• _Challenge_:
Convert the records into a two-column CSV with the columns "instruction" and "answer". Begin with the line containing "Where should I click to: Click Browse" and continue through the line containing "click(1135, 148)". Give one row per record, and put each value in a single quoted field with any line breaks replaced by spaces.

"""

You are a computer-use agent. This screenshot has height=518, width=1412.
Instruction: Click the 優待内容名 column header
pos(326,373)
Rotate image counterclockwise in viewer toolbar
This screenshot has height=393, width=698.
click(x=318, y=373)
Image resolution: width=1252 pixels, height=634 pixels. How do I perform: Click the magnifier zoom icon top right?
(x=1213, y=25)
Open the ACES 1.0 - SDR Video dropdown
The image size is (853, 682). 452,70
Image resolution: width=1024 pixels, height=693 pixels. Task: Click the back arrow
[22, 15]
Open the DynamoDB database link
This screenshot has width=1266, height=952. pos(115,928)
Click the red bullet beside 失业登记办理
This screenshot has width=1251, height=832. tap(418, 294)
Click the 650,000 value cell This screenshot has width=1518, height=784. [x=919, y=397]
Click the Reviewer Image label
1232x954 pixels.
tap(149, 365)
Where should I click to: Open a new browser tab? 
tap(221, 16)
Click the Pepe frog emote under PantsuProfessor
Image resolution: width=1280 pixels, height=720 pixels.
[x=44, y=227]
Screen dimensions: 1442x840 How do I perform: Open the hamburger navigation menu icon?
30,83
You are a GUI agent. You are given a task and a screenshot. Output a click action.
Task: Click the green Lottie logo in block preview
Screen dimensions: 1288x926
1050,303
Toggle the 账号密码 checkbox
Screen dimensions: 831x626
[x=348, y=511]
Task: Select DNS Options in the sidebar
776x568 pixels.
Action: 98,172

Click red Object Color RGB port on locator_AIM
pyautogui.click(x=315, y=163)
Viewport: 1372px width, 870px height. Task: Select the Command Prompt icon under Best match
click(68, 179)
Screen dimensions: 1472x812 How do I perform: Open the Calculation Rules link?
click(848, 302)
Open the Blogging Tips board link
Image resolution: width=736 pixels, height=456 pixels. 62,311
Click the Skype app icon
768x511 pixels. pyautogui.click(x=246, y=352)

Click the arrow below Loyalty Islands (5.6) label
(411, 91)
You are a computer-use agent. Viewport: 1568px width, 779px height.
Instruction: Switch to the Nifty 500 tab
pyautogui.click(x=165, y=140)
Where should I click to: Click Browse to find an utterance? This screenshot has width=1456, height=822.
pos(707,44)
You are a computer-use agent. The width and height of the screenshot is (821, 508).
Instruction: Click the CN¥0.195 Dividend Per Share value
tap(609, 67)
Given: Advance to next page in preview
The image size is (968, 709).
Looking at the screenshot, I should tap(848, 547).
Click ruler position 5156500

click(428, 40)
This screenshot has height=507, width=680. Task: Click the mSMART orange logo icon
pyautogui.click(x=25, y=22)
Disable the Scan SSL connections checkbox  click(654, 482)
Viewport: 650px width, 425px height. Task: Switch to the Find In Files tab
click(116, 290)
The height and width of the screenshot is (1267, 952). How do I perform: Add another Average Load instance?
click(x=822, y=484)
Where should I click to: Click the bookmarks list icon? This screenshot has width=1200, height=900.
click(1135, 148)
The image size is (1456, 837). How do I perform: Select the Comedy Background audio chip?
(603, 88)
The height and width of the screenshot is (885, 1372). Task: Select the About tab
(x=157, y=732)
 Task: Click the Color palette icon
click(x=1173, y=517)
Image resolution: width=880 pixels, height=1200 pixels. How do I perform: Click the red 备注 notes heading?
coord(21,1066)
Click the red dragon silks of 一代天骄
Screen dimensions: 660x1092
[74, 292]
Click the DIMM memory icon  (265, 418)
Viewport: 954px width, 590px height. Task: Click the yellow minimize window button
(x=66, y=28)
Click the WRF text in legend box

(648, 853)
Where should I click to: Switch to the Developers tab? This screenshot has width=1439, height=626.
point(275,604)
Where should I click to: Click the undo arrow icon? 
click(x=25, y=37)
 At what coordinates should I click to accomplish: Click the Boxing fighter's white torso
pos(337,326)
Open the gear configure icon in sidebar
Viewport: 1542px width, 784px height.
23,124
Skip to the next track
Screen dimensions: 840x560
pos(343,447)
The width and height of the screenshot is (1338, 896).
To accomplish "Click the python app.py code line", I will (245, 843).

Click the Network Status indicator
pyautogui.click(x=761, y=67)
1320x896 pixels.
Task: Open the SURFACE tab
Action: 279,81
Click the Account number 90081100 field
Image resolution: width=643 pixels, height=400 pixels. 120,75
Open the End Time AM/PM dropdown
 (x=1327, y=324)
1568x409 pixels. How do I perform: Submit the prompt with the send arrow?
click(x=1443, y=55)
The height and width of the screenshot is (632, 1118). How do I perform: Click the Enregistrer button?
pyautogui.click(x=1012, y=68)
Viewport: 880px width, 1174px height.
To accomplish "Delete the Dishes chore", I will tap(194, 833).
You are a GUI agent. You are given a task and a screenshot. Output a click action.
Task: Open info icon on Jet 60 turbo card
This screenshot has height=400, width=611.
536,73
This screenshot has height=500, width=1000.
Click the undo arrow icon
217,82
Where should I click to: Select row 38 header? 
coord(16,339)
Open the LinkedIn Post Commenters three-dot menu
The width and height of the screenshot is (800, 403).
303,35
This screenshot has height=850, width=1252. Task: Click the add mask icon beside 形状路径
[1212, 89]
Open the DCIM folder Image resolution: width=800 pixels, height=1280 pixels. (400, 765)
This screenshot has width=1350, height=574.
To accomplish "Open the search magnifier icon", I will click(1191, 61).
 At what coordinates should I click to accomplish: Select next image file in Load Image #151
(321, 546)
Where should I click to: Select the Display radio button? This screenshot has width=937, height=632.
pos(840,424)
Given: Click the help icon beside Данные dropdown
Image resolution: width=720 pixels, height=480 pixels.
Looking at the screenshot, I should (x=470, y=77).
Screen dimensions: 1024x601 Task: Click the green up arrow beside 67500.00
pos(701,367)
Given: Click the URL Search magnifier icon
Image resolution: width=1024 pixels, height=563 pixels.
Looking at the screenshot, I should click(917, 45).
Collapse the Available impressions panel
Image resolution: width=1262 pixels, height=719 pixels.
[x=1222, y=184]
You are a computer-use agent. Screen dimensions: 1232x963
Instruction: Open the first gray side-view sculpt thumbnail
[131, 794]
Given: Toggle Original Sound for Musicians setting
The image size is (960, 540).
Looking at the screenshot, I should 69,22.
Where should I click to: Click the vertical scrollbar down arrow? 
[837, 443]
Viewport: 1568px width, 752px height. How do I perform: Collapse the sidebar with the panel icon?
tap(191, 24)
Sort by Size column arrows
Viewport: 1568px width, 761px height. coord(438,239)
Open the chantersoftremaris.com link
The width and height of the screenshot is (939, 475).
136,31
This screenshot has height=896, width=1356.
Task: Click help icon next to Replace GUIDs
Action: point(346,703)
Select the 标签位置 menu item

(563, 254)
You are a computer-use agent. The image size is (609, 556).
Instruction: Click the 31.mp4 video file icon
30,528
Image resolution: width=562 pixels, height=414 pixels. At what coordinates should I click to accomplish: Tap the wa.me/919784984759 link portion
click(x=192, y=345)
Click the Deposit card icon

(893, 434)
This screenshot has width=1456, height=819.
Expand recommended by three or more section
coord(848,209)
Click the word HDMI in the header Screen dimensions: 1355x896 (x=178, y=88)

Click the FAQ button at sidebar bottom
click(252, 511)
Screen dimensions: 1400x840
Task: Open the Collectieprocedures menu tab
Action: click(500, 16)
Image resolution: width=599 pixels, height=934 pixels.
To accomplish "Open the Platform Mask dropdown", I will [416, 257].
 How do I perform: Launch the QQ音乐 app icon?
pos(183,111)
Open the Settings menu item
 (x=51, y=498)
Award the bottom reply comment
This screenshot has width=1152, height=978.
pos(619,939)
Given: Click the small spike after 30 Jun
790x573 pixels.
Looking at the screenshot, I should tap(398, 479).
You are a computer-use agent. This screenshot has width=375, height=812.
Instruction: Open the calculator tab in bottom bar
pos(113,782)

"""

• _Solved exercise_:
instruction,answer
"Where should I click to: Click Browse to find an utterance? This screenshot has width=1456, height=822.","pos(707,44)"
"You are a computer-use agent. The width and height of the screenshot is (821, 508). Instruction: Click the CN¥0.195 Dividend Per Share value","tap(609, 67)"
"Given: Advance to next page in preview The image size is (968, 709).","Looking at the screenshot, I should tap(848, 547)."
"Click ruler position 5156500","click(428, 40)"
"This screenshot has height=507, width=680. Task: Click the mSMART orange logo icon","pyautogui.click(x=25, y=22)"
"Disable the Scan SSL connections checkbox","click(654, 482)"
"Viewport: 650px width, 425px height. Task: Switch to the Find In Files tab","click(116, 290)"
"The height and width of the screenshot is (1267, 952). How do I perform: Add another Average Load instance?","click(x=822, y=484)"
"Where should I click to: Click the bookmarks list icon? This screenshot has width=1200, height=900.","click(1135, 148)"